Opinion
17025 Index No. 304798/19 Case No. 2022–03002
02-07-2023
Orrick, Herrington & Sutcliffe LLP, New York (Diana Szego Fassbender of counsel), and Advocate LLP, New York (Jason A. Advocate of counsel), for appellant. Donohoe Talbert LLP, New York (Margaret M. Donohoe of counsel), for respondent.
Orrick, Herrington & Sutcliffe LLP, New York (Diana Szego Fassbender of counsel), and Advocate LLP, New York (Jason A. Advocate of counsel), for appellant.
Donohoe Talbert LLP, New York (Margaret M. Donohoe of counsel), for respondent.
Renwick, J.P., Gesmer, Kennedy, Scarpulla, Pitt–Burke, JJ.
Order, Supreme Court, New York County (Kelly O'Neill Levy, J.), entered on or about June 6, 2022, which, to the extent appealed from as limited by the briefs, granted, in part, respondent father's motion for counsel fees by awarding him $40,000 in fees and denied petitioner mother's cross motion for counsel fees, unanimously modified, on the law and the facts, to deny the father's motion, and otherwise affirmed, without costs.
The court improvidently exercised its discretion in awarding the father counsel fees.

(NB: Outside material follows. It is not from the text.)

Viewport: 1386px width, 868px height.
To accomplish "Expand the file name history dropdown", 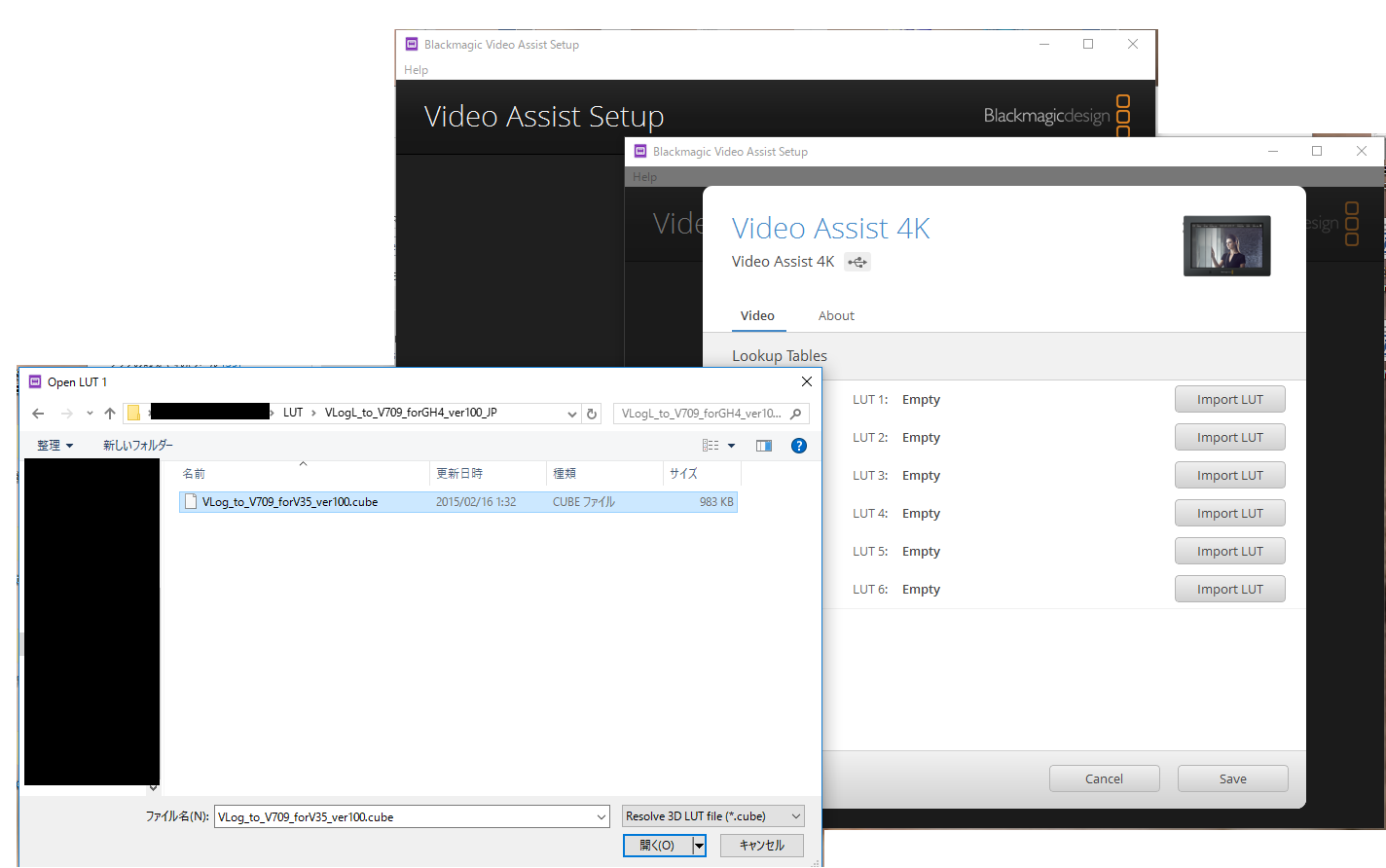I will click(602, 817).
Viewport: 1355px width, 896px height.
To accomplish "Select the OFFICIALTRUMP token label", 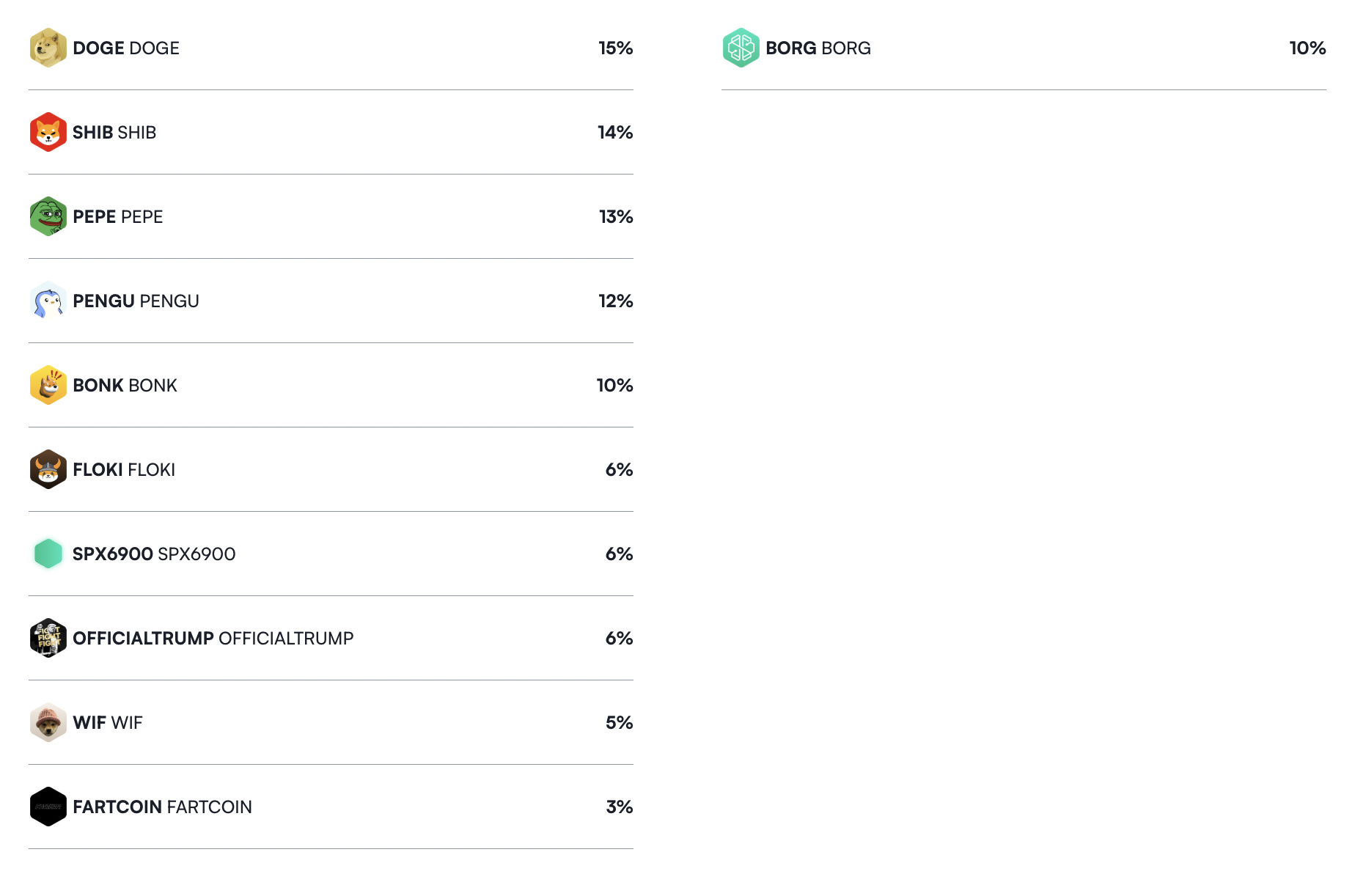I will [x=213, y=639].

Under the terms of the parties’ settlement agreement, a party who defaults "with respect to any obligation under this Agreement and said default is not remedied within twenty (20) days after the sending of a written notice ... to the defaulting party specifying said default and the required cure" must reimburse the other party's counsel fees and costs as long as the default results in an order substantially in that party's favor. Although the father asserts that the mother failed to abide by the terms of the settlement agreement requiring that the parties make joint decisions regarding their child's medical care, he does not dispute that he failed to send a notice of default, which, under the agreement, is a prerequisite to recovery of fees (see Carroll v. Carroll, 244 A.D.2d 311, 312, 663 N.Y.S.2d 667 [2d Dept. 1997] ).

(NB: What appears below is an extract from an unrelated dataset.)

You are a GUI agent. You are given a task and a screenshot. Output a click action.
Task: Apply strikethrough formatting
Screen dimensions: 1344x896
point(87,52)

In any event, the mother did not breach the terms of the settlement agreement. The mother was faced with having to provide consent to the child's internal examination as part of the investigation into the child's claim that the father had inappropriately touched her genitals. Under the circumstances, the examination falls within the emergency treatment section of the parties’ agreement and mutual consent was not required, especially considering that the father, whose consent might otherwise be necessary, was the alleged perpetrator. Moreover, the mother did not breach the agreement by failing to provide medical reports to the father. Even assuming it was the mother's obligation to provide the reports and that the father provided the requisite notice of default – which, as noted above, he did not – the mother had 20 days to comply, and the record shows that the medical reports were forwarded to the father's counsel a little more than a week after the examination occurred.

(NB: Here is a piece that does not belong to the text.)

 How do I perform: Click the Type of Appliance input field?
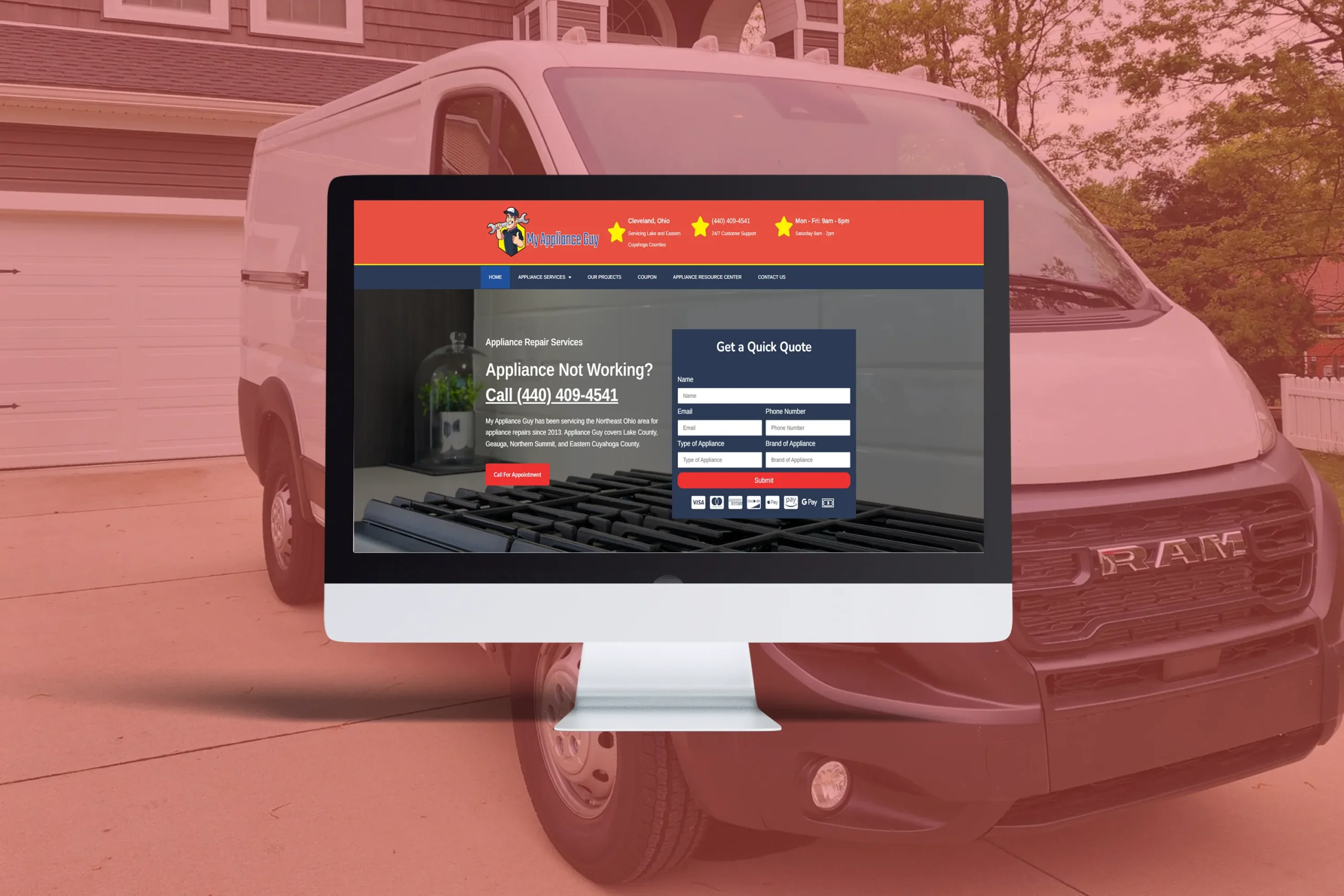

Moreover, to the extent that the motion court based its award of counsel fees to the father on its finding that ACS records indicate that the mother falsely told Bellevue Hospital staff that she had an order of protection against the father that was in effect at the time that the child was examined, the record is, at best, ambiguous about the mother's statements at the hospital. The records cited by the father in support of his motion constitute hearsay, and the mother denies this allegation.
As to the mother's cross motion for counsel fees pursuant to Domestic Relations Law §§ 237 and 238, Supreme Court providently exercised its discretion in declining to award her counsel fees, considering the relative financial circumstances of the parties and merit of their positions, and the tactics of a party in prolonging the litigation (see Silberman v. Silberman, 216 A.D.2d 41, 41–42, 627 N.Y.S.2d 392 [1st Dept. 1995], appeal dismissed 86 N.Y.2d 835, 634 N.Y.S.2d 438, 658 N.E.2d 216 [1995] ; Cravo v. Diegel, 163 A.D.3d 920, 923, 83 N.Y.S.3d 91 [2d Dept. 2018] ).